What does it matter whether we believe global warming to be caused by humans or not? If your house is burning down, does it cease to be a problem just because you didn't light the match?
While we're on the subject, what does it matter whether global warming itself is real or not?
None of us is going to have any incentive to change the way we live until we see changes in the world around us that terrify. People are driven by emotion, not evidence, so why even pretend that evidence matters? Deniers will deny, believers will at most change light bulbs.
Global climate is a massive system, with large time lags. By the time the consequences, if any, of burning fossil fuels become so obvious that even the die-hards can no longer deny it, there won't be time to do anything. That's the problem with really big systems: you have to think in advance to have timely influence.

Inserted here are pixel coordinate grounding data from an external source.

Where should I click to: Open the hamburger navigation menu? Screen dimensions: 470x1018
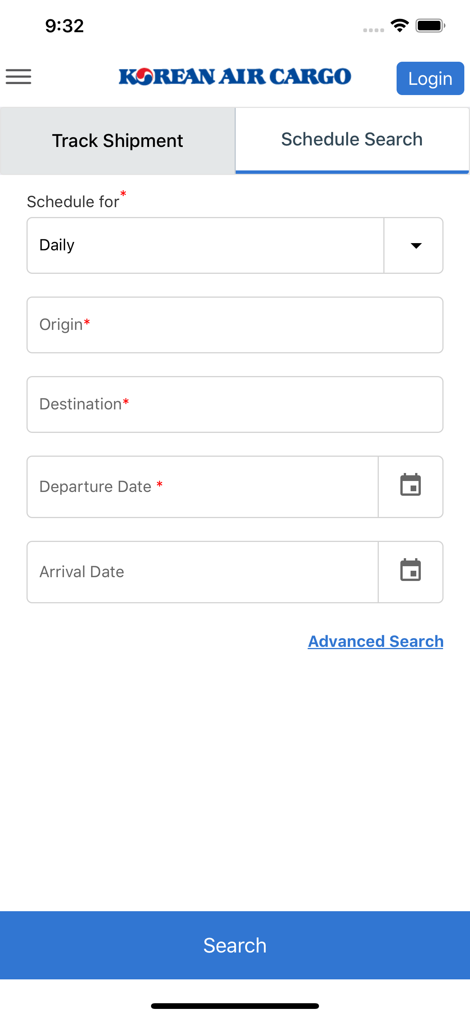click(19, 77)
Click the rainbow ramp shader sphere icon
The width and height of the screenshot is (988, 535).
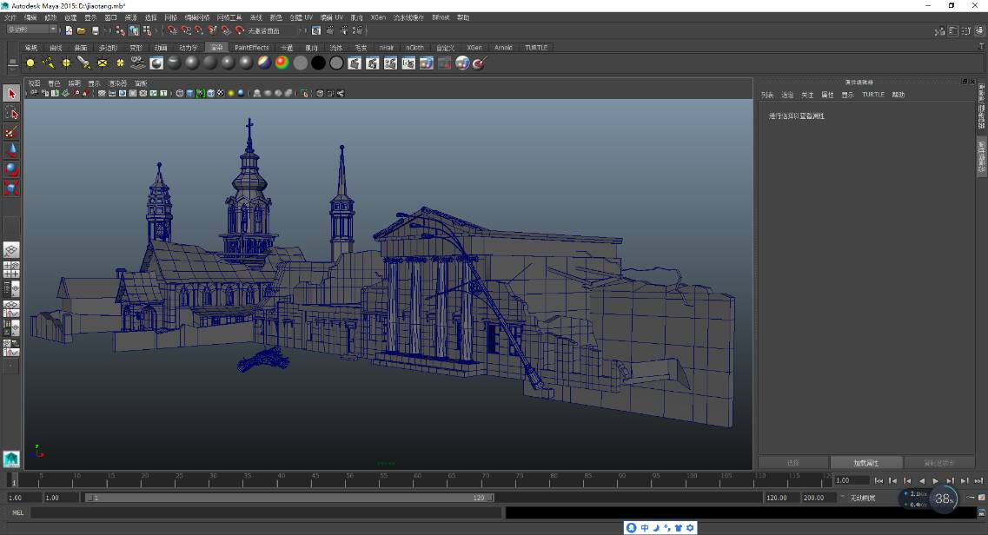tap(282, 63)
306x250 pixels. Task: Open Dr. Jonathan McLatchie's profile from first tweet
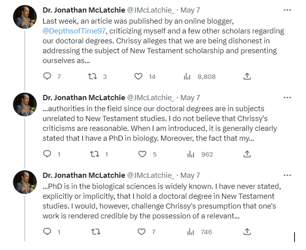pos(84,10)
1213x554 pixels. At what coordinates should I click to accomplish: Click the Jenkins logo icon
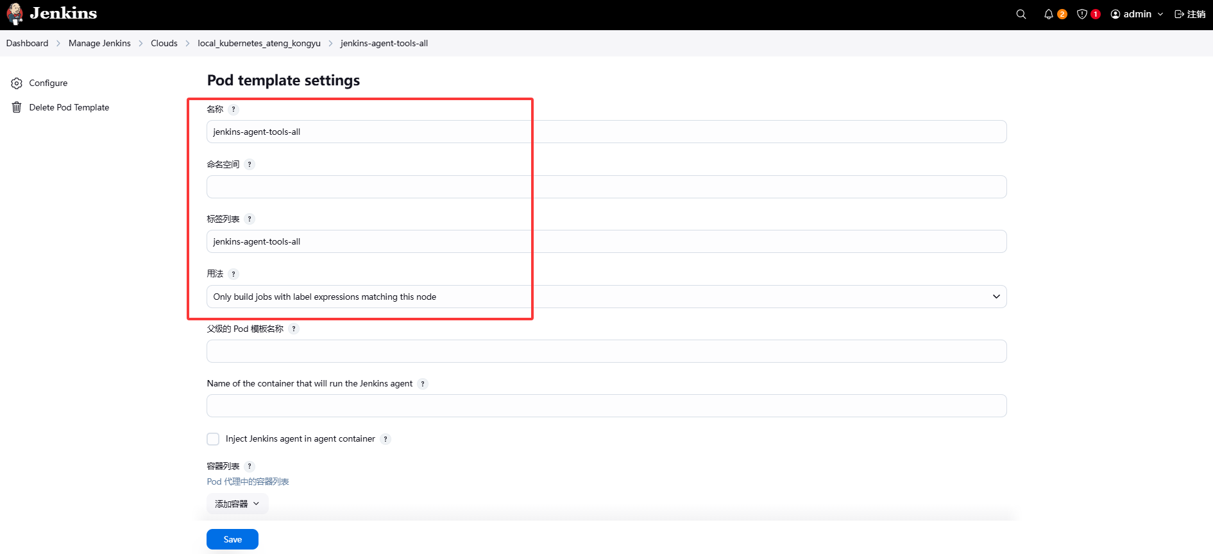15,14

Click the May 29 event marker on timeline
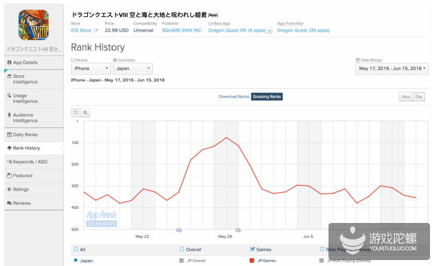pyautogui.click(x=238, y=230)
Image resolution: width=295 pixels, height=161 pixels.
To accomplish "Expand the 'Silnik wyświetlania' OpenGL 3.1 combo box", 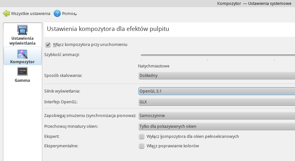I will pos(216,91).
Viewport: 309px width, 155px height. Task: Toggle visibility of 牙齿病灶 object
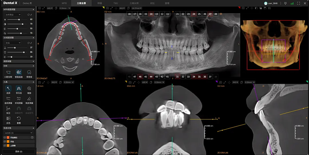[x=5, y=137]
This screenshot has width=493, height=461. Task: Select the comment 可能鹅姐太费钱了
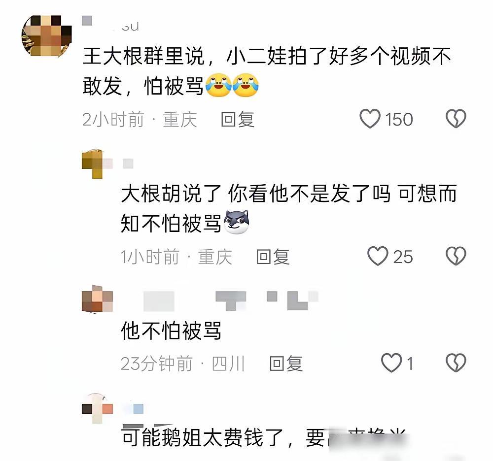[263, 437]
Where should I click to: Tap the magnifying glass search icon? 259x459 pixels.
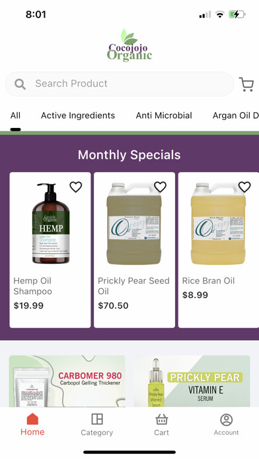[x=20, y=84]
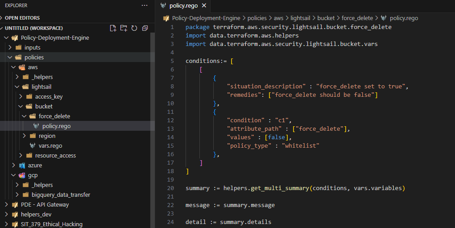The width and height of the screenshot is (455, 228).
Task: Select policy.rego in the file tree
Action: pyautogui.click(x=56, y=126)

Today, all the evidence I see tells me that the human race is going to burn every ounce of petroleum, every liter of natural gas, and every brick of coal it can find, and do it sooner rather than later.
Whatever all that is going to do, we are in for it. If we happen to survive the consequences, great. Otherwise, too bad.
So have a 'discussion' about it. Scientific, political, whatever. Reality won't change, just the contents of your skull.
I don't think there are many who doubt that we are pillaging the earth. Are we over consuming our resources? I would say yes. Non renewable resources are just that, non renewable. But this a different subject, somehow lumped into the discussion of global warming.
The media would agree with the statement that people are mostly ruled by emotion. That is why they report sensationalist stats and erroreous "facts". But evidence DOES matter. Maybe if people were presented the full spectrum of research they would realize that we may not die out by melting ice caps or vicious natural "disasters".
The majority opinion is that global warming does exist, and those that do not believe this are just uninformed, or don't know their arse from a hole in the ground. Maybe you feel this way, I don't know. For every opinion, there is a counter opinion. Mark Twain said that when you find yourself on the side of the majority, it's time to pause and reflect. When we buy into mass producted ideas, we run the risks of a narrow mind.